Hot Springs history features different kind of mob

Some commentators say that last week a "mob" of Murrieta protesters blocked immigrants seeking to enter the United States.

If you go back 40 to 50 years, Murrieta was known for a different kind of mob — the kind associated with shattered knee caps and dirty Teamsters Union money.

Murrieta Hot Springs is a resort that in 2002 was annexed to the City of Murrieta. The city was taking on the hot springs' dubious past, which was intimately tied to San Diego's tainted real estate transactions of yore.

The resort was owned by Irvin Kahn, the controversial developer who at one time may have controlled 25 percent of San Diego's developable land. Beginning in the mid-1960s, Kahn financed his developments with money from the notorious Teamsters' Central States, Southeast and Southwest Area Pension Fund. As a result, Kahn was under constant scrutiny of both the Federal Bureau of Investigation and Internal Revenue Service, as well as investigative reporters. Kahn developed Rancho Peñasquitos, much of Clairemont, and parts of La Mesa, Chula Vista, and University City. He developed two hotels on Shelter Island and had 11 bowling alleys in the county.

And he owned Murrieta Hot Springs resort, which was once raided for illegal gambling on the premises. Teamsters' leader and ruffian Jimmy Hoffa was a guest of Murrieta Hot Springs shortly before his disappearance in 1975.
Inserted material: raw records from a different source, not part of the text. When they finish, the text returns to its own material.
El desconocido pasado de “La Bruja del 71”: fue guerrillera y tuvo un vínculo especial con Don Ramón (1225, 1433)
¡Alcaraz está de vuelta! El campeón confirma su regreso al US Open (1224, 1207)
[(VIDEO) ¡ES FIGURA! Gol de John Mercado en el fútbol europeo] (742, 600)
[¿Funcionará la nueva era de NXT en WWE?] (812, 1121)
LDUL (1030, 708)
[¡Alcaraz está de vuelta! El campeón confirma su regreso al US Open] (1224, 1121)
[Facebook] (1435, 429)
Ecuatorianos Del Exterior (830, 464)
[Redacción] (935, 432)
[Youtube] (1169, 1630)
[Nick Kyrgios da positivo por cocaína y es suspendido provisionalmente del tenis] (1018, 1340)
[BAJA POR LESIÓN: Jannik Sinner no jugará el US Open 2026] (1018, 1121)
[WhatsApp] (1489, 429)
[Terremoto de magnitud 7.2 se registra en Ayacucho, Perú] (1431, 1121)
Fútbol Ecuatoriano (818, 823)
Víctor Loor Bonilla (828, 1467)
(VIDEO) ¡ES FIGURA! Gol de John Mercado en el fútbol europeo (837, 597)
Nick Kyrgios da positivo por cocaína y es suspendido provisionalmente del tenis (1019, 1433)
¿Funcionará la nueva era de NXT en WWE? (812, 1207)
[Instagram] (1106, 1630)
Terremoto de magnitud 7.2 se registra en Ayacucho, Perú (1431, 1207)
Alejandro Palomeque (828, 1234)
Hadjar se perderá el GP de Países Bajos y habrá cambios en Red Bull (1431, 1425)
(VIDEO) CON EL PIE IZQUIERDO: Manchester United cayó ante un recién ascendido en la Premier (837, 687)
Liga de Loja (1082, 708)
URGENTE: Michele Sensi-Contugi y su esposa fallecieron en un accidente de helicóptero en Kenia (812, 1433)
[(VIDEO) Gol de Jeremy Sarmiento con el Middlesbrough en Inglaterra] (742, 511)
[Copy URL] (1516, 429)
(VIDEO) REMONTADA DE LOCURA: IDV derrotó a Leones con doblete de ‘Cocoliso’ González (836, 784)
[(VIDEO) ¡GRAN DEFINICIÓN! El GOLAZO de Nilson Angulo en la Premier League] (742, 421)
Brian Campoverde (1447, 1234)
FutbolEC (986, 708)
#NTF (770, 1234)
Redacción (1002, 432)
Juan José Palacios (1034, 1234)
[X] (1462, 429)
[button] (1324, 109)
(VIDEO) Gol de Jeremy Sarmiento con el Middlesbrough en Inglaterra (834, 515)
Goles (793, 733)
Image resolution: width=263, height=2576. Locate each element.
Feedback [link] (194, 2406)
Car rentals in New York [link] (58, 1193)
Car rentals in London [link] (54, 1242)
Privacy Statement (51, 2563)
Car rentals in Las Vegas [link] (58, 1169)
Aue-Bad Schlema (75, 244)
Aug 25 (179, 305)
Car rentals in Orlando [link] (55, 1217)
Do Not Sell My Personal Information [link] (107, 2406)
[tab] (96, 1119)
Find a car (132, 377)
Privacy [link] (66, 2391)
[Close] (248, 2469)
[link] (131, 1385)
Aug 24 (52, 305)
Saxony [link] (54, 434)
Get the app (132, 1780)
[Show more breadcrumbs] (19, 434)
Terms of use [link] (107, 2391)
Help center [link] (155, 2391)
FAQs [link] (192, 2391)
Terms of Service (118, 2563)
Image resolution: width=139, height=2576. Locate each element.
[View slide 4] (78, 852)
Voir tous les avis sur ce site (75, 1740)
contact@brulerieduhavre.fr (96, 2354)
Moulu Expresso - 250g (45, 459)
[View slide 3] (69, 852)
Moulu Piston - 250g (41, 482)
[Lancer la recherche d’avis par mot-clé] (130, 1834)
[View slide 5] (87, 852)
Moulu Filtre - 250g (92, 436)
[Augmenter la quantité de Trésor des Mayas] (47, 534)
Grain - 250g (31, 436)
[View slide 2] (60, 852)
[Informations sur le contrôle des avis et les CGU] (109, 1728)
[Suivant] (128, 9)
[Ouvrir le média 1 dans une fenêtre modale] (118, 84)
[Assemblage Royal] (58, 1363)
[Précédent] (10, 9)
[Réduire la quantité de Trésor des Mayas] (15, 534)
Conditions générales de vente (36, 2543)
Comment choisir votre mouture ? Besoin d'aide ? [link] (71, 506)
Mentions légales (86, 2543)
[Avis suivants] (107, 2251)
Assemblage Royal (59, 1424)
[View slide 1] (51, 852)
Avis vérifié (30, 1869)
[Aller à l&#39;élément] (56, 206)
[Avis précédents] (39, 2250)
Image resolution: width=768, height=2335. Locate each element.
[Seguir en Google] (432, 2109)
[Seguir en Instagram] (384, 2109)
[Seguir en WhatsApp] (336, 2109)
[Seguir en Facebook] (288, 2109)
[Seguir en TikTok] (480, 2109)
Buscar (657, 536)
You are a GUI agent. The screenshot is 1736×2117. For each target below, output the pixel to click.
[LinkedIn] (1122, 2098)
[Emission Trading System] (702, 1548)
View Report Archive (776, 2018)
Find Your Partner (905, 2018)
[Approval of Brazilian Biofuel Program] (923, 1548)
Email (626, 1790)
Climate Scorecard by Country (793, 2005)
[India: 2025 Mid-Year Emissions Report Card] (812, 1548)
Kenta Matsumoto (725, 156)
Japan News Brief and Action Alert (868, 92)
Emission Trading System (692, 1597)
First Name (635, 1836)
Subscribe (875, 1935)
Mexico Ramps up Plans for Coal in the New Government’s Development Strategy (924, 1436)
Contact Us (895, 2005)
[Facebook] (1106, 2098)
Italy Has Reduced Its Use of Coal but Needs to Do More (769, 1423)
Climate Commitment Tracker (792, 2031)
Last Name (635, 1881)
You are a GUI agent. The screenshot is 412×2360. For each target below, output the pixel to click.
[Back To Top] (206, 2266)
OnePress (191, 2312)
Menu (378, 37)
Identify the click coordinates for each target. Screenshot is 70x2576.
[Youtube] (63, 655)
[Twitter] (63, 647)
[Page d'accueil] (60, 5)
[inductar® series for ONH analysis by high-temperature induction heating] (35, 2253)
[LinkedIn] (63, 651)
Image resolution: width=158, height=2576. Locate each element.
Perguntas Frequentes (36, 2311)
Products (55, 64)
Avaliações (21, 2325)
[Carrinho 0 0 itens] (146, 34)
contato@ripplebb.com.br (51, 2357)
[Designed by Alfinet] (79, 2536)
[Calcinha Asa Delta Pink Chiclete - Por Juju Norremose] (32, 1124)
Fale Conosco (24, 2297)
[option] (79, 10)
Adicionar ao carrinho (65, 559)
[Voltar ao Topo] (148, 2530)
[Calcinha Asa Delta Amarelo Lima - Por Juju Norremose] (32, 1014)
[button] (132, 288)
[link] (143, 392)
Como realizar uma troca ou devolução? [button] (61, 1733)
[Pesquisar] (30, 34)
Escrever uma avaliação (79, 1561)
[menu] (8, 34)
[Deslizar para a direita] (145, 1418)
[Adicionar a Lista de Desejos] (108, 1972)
Kahn died suddenly in 1973, and ownership passed to his associate, St. Louis attorney Morris Shenker, a lawyer for Hoffa and a thoroughly mobbed-up Midwesterner. In 1977, the Securities and Exchange Commission charged Shenker with fraudulently obtaining a $28.5 million loan for Murrieta from union pension funds. A St. Louis Post-Dispatch reporter wrote that Shenker "was a financial genius of the calibre of [notorious mob financier Meyer] Lansky. It was Shenker who tapped the Teamsters Union's Central States Pension Fund to finance much of the mob's penetration of Las Vegas casinos."

Murrieta Hot Springs subsequently went into bankruptcy several times. At one point, San Diego ponzi schemer Gary Naiman, who wound up in prison, had control of the resort but couldn't keep it as his empire collapsed in scandal. It is now a religious retreat.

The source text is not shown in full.